— Action item —
Please give again, exactly and in full, each line from the one holding "Click the word 'earphones' under item five" to the end of the listing.

— Data to process —
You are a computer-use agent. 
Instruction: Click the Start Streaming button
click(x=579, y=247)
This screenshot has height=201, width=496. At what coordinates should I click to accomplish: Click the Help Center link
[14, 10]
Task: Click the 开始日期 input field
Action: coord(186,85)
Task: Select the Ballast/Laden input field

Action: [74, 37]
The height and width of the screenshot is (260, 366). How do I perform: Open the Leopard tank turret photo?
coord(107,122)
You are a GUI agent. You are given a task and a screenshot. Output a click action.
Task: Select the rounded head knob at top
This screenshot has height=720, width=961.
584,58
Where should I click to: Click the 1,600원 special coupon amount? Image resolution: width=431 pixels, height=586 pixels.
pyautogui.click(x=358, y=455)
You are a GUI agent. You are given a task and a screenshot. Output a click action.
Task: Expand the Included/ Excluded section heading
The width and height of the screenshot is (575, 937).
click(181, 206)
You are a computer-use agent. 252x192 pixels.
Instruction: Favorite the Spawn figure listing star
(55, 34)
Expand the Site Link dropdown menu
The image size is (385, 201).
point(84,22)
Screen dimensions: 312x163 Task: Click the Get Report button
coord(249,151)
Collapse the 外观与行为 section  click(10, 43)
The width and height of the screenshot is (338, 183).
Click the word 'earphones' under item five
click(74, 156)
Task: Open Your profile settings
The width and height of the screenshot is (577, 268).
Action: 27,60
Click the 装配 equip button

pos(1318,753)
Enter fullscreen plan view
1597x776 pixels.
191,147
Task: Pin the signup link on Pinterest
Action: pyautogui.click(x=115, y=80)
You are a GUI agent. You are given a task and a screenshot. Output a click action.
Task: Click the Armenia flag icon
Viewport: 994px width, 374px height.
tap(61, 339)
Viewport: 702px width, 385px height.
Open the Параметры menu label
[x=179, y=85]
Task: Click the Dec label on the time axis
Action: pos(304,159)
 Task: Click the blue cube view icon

— Task output —
Click the word 'earphones' under item five
click(74, 156)
Task: Open Your profile settings
The width and height of the screenshot is (577, 268).
Action: 27,60
Click the 装配 equip button

pos(1318,753)
Enter fullscreen plan view
1597x776 pixels.
191,147
Task: Pin the signup link on Pinterest
Action: pyautogui.click(x=115, y=80)
You are a GUI agent. You are given a task and a screenshot. Output a click action.
Task: Click the Armenia flag icon
Viewport: 994px width, 374px height.
tap(61, 339)
Viewport: 702px width, 385px height.
Open the Параметры menu label
[x=179, y=85]
Task: Click the Dec label on the time axis
Action: pos(304,159)
 Task: Click the blue cube view icon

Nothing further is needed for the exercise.